Ciertamente, no cabe duda de que las perspectivas psicopedagócias mencionadas adolecen de sustancialismo formalista metafísico (“se puede enseñar de todo a todos al margen de los contenidos enseñables”), carecen de fundamento racional lógico (el mantra de “aprender a aprender” es un sintagma de estructura tautológica de identidad reduplicativa que nada añade al núcleo de identidad por ser circular y autorreferencial: aprender a aprender sólo quiere decir “aprender”) y resultan dañinas pragmáticamente en el plano docente (¿qué ganamos con llamar “segmento de ocio” al recreo, “permanencia de ciclo” a la repetición de curso o “diseño curricular básico” a la elaboración del programa de estudios?).


Vicens decía lo mismo



En esos planteamientos late el presupuesto falso de que en la enseñanza y el aprendizaje, como actividades humanas regladas para la transmisión y adquisición de conocimientos positivos y habilidades pragmáticas, cabe diferenciar y analizar como distintos y autónomos a la forma y a la materia, al continente y al contenido, al pretendido proceso efectivo fijo y regular (la razón que sobrevuela) y a sus supuestos componentes ocasionales y aleatorios (la empiria que es estructurada). Sólo desde este punto de mira la Pedagogía y la Didáctica serían así verdaderas “ciencias” soberanamente autónomas que mostrarían y desvelarían el proceso formal, racional y continente de la “educación, la enseñanza y el aprendizaje”, con independencia de lo que pudiera ser la materia prima, el contenido disciplinar, el campo empírico y semántico referencial, de esas actividades.

Pero ésa es una pretensión falaz y su resultado un desastre cultural sin paliativos en el horizonte. ¿Por qué?
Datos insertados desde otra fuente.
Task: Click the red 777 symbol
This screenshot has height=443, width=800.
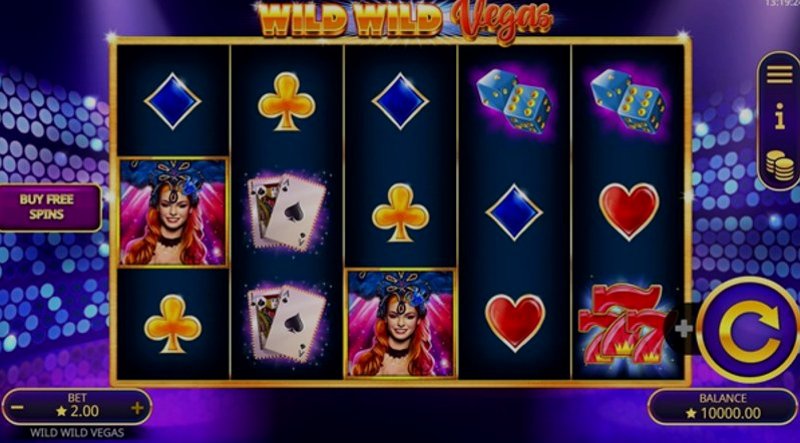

Porque, en sentido estricto histórico, no es posible aprender a enseñar, como tampoco a pensar, sin que esos verbos transitivos tengan un complemento predicativo inherente e inexcusable que defina y aclare su sentido: ¿Enseñar qué? ¿Pensar en qué? ¿Cabe pensar en un joven que piense sin que añadamos sobre qué está pensando: el próximo examen a preparar, su futuro profesional, la situación familiar, la angustia de la soledad, la dicha de ser amado, el presentimiento de la mortalidad, la compleja entidad del pensamiento reflexivo? ¿Acaso puede ser lo mismo enseñar a leer a un niño, que a operar con elementos químicos a un bachiller, que a conducir un coche a un joven, que a traducir textos del latín a un neófito interesado pero adulto, que a identificar las estructuras estelares a través de un telescopio de nueva gran potencia a un astrónomo en formación postdoctoral? Y por eso mismo, con independencia del interés, aplicabilidad y eficacia potencial (indudable, a nuestro juicio) de los saberes pedagógicos y didácticos, el acto educativo y la labor de enseñar y de aprender siempre será una materia informada (es decir: la única posible, puesto que la materia informe es incognoscible o es la nada absoluta o la estéril totalidad indiferenciada) y siempre un continente contendrá algún contenido (porque de lo contrario no sería tal, aunque dicho contenido fuera en su límite como un conjunto vacío, un sistema de partes ausentes o simplemente un valor cero).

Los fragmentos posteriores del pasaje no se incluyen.